Monday, Oct. 13, 1947

After Dark

ENGLISH NIGHTLIFE (150 pp.)--Thomas Burke--Scribner ($3.50).

During London's 1941 blackout, when going out or staying home was more perilous than it had ever been before, Thomas Burke set out to write a history of what Londoners have done to kill time after dark for the past 600 years. Burke, who died in 1945, had been encouraged by the fact that even in London of the blitz "the Won't-Go-Home-Till-Morning spirit was never extinguished."

In earlier times, it was a spirit that terrified decent citizens. Beating up the night watch was for centuries an accepted sport. Breaking windows and starting brawls for the fun of it was standard fun for young men of good family. Up to the first years of the 19th Century, wrote Burke, "the Prince [later George IV] was an example of the men of his time; gamesters, drunkards, haunters of the lowest dens, careering about the streets at midnight . . . and having with it all a number of accomplishments, informed minds, sound scholarship, and taste in literature."

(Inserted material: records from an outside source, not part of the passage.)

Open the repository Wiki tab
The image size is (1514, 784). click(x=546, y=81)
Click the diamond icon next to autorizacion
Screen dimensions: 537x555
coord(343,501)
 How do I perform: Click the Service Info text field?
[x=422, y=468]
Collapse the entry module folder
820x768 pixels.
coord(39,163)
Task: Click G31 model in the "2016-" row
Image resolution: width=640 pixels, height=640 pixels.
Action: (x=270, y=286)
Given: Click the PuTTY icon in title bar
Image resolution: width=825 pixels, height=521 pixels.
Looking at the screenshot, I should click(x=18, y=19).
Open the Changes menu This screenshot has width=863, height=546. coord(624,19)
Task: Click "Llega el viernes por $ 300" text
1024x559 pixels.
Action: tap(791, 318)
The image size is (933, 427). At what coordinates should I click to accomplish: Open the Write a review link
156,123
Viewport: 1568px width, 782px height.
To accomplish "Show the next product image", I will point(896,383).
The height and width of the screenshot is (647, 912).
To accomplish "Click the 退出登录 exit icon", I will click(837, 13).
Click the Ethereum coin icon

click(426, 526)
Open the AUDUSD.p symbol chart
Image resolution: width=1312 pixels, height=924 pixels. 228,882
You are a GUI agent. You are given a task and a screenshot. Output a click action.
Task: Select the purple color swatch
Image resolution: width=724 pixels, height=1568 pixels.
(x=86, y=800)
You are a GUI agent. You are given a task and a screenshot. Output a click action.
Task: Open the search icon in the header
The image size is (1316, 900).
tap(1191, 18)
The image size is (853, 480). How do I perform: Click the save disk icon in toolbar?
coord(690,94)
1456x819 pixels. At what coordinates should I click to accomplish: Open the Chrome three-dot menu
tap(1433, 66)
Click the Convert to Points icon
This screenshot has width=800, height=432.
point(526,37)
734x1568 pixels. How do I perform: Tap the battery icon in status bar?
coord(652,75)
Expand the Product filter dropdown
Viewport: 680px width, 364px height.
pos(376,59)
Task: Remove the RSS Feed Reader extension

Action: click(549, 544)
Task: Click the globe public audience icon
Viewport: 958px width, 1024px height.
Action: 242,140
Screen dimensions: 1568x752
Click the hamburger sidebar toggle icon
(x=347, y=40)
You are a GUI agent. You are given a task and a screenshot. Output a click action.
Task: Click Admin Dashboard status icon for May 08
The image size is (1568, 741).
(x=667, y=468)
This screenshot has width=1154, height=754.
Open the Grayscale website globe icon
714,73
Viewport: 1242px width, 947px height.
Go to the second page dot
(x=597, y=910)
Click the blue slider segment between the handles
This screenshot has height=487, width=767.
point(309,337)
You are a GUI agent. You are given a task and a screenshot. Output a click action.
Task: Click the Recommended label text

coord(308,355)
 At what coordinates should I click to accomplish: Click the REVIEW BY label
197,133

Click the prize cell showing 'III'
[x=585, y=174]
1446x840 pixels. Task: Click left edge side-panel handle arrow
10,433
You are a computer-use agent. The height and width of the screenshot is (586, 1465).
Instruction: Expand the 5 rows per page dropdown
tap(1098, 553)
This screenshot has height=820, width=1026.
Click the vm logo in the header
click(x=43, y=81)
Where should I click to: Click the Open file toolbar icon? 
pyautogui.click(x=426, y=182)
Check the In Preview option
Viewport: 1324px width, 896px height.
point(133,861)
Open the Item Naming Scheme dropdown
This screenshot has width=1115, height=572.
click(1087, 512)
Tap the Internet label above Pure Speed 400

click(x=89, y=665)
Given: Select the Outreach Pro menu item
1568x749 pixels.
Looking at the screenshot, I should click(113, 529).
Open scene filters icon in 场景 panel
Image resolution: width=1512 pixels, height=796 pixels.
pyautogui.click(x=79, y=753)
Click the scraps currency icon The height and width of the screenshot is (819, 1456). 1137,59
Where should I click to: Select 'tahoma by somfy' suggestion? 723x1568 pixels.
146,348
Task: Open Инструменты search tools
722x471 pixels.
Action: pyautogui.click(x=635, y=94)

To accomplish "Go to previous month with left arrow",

By the 16th Century, gambling dens and houses of assignation were flourishing. Some of them, "as in Mayfair today," were luxurious places that featured excellent free dinners. The fancy houses offered "refreshment of a special kind with a view to its effect--as stewed prunes . . . oyster pies; muscadine; raw eggs; wine with a sprig of bugloss." For those who could not afford the "stewed-prune" houses, there were "strolling damsels."

The Learned Coal Man. For entertainment of another kind, London music lovers in 1678 went to a small room above a coal shop in Jerusalem Passage. There, every Thursday night for 40 years, Thomas Britton, "the Musical Small-Coal Man," gave the capital's best concerts. He hawked coal by day in the streets, once a week saw his loft "filled with rank and fashion; every distinguished foreigner who came to London was treated to one of Thomas Britton's concerts . . . scholars, famous musicians and dilettanti were glad to sit with him and enjoy the taste and learning displayed in his talk." One Thursday night, a kidding ventriloquist told Britton to "prepare to meet his God." Britton, a strong believer in spirits, died two days later.

London's 18th Century "bored and witless fashionables" delighted in the lectures of a quack named "Doctor" Graham. For his lecture on The Female, Graham used a half-clad model called the Goddess of Health (she was the beauty who became Lady Hamilton). For another, on Earth-Bathing, he sat naked in a pit of earth while explaining how much better it made his skin and blood feel. The big feature was the Celestial Bed, which would "rectify such physical impediments as impotence and sterility." To use it for a night, with unascertained results, a childless duke paid Graham a fee of 500 guineas ($2,555).

The theater, during the early 19th Century, took orders from the audience, and "bad acting, like bad singing at La Scala, Milan, was punished on the spot with hoots and hisses, often with apples, oranges and sticks. Sometimes . . . the manager would bring the offender forward, and he would humbly apologize and promise to do better next time." When famed Theater Manager John Philip Kemble raised his prices at the new Covent Garden, rioting theatergoers forced Kemble to restore the old prices. Actor Macready had to apologize for appearing in a part that did not suit him.

Author Burke traces briefly the history of clubs, dining out, music halls, other popular and sometimes transient pastimes ("For a small fee you could be fastened by the neck in the pillory and be kissed in that position by one of the girl attendants"), and comes down hard on today's substitutes. Writing of the early 20th Century movies, he observes that "the cinematograph was then in its infancy. It has stayed there ever since." He bitterly regrets the day "the male and female crooner, or moaner, began to trouble the night air. . . . 'Craziness' in entertainment . . . is still the general note today. Nothing must mean anything--a reflection, no doubt, of the general life of this age. Bat's wings, bat's eyes, and bat's brains."